As for the 26th feature, currently slated for June 17, 2022, Pixar is taking us back to the beginning. Well… actually before the beginning. “Lightyear” is a Buzz Lightyear origin story. Chris Evans will voice the younger version of the iconic “Toy Story” character. (Tim Allen’s sitting out of this one.) “Lightyear” is directed by “Finding Dory” co-director Angus MacLane. He also directed the “Toy Story of Terror” special and “Small Fry” short and was an animator on “Toy Story 2” and “TS3”. So he’s pretty familiar with Buzz.
“Lightyear” is Pixar’s second prequel, after 2013’s “Monsters University”. It will be the first prequel or sequel from the studio since 2019’s “Toy Story 4”, which was the seventh prequel or sequel out of the 11 Pixar films released in the 2010s. Now with “Onward” (also a Critics Choice nominee), “Soul”, “Luca” and “Turning Red”, we’re getting four original Pixar films in a row. They, along with “Lightyear”, are all produced by women.

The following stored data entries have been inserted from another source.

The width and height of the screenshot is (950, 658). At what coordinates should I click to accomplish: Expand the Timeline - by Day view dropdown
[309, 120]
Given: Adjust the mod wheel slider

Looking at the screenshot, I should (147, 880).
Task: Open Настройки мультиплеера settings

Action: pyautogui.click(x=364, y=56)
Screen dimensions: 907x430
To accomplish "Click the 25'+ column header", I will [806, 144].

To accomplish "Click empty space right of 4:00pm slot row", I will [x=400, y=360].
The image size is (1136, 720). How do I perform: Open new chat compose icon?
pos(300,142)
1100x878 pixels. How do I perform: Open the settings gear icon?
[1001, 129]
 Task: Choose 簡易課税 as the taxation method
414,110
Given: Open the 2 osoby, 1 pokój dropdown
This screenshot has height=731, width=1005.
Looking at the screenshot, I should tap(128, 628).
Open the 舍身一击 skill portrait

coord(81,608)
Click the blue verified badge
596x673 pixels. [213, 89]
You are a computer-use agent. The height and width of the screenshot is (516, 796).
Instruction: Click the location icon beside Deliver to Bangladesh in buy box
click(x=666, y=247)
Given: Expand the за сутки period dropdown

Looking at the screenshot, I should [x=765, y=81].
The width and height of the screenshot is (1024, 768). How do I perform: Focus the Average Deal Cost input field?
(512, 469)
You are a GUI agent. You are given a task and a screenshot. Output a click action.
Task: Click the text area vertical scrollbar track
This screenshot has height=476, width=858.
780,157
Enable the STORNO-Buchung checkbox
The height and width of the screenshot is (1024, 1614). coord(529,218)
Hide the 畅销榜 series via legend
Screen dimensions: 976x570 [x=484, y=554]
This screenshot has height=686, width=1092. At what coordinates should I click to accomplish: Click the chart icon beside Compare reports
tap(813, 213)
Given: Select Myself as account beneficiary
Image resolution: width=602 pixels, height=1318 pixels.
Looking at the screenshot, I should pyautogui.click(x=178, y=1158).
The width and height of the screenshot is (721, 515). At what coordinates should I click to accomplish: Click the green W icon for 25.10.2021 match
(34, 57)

At the end of 2019, I interviewed Kathryn Hendrickson, the producer of “Kitbull”, a Pixar SparkShort that received an Animated Short Film Oscar nom. I asked her about how this SparkShorts program has impacted the studio – and what the future looks like. Her response:
“I think this program is going to discover amazing voices within the studio. It’s often the younger talent who wouldn’t be getting the chance to direct a feature in the next 5-10 years, but will get a chance to direct a short. And they have the life experience that’s very relevant and can reach a young audience, which is great for Disney+. And I think Disney is going to continue to leverage that and seek out future talent that they want to continue to invest in. And the folks who are directing SparkShorts are likely going to be your feature directors down the road.”
And in January 2019, “Incredibles 2” producer Nicole Paradis Grindle spoke to me about the future of the studio that revolutionized animation. Her thoughts are amplified today. “We have a long slate of great films with great new filmmakers coming up. So I think there’s a lot to look forward to. I’m excited. So I want everyone out there to stay excited, too.”